◆ **What needs to be done**: Report how many lines of the following entries include the string "computer"; respond with the number alone.

◆ **The data**:
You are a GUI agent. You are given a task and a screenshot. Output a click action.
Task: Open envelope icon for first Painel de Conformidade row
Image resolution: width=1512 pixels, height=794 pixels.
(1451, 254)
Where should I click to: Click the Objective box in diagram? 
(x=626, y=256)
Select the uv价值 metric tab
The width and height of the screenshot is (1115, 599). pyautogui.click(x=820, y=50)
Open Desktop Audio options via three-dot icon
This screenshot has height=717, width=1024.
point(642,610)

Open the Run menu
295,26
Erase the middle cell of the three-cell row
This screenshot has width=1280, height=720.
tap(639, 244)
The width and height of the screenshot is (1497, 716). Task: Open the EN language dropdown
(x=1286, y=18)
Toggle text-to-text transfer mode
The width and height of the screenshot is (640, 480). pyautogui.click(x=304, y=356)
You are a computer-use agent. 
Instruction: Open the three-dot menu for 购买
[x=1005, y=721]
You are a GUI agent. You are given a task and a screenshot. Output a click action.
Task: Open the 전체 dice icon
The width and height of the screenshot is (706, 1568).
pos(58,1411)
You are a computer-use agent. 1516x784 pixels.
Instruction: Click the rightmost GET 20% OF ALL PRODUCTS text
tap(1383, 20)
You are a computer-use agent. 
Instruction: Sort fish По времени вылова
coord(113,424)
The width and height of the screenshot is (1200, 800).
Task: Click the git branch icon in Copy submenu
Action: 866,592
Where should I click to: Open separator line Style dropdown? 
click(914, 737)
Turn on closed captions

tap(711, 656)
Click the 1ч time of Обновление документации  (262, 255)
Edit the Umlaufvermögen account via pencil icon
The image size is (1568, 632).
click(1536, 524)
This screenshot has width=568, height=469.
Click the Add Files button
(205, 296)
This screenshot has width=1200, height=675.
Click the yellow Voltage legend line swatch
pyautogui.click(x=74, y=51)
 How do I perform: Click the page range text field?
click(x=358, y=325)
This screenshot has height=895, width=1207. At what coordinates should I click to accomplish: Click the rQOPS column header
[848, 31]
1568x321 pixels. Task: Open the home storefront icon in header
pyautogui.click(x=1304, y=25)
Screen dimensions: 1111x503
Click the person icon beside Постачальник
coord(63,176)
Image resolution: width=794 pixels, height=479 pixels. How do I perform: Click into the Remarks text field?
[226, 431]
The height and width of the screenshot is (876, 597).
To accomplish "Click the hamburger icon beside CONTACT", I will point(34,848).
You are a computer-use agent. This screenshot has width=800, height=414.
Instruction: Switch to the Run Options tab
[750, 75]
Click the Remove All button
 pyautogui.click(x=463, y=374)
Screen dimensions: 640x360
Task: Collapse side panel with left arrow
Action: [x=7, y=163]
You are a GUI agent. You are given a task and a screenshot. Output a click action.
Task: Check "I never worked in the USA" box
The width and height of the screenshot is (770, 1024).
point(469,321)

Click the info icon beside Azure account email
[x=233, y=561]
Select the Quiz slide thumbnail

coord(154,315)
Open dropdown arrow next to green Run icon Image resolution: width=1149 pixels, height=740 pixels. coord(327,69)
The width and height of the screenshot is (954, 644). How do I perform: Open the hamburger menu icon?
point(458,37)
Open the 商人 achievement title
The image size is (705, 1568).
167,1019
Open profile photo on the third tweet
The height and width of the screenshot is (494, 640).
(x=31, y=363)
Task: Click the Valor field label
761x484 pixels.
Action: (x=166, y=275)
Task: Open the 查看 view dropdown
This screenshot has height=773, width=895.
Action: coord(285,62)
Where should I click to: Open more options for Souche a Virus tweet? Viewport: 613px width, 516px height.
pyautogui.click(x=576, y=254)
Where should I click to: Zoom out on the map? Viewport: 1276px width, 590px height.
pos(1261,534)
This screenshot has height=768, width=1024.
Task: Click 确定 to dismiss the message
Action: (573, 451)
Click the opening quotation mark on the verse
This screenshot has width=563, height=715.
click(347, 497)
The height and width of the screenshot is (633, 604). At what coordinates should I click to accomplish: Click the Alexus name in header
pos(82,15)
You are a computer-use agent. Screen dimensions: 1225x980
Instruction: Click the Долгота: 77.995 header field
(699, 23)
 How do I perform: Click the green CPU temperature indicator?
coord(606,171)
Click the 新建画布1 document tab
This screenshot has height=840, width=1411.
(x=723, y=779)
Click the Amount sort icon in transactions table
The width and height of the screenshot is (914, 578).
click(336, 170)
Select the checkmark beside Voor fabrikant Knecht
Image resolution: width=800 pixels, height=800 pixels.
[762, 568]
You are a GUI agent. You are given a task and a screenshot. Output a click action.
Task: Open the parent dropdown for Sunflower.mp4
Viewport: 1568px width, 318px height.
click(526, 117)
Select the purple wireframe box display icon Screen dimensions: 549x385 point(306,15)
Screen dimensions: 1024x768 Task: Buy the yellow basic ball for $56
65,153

◆ **Written solution**: 5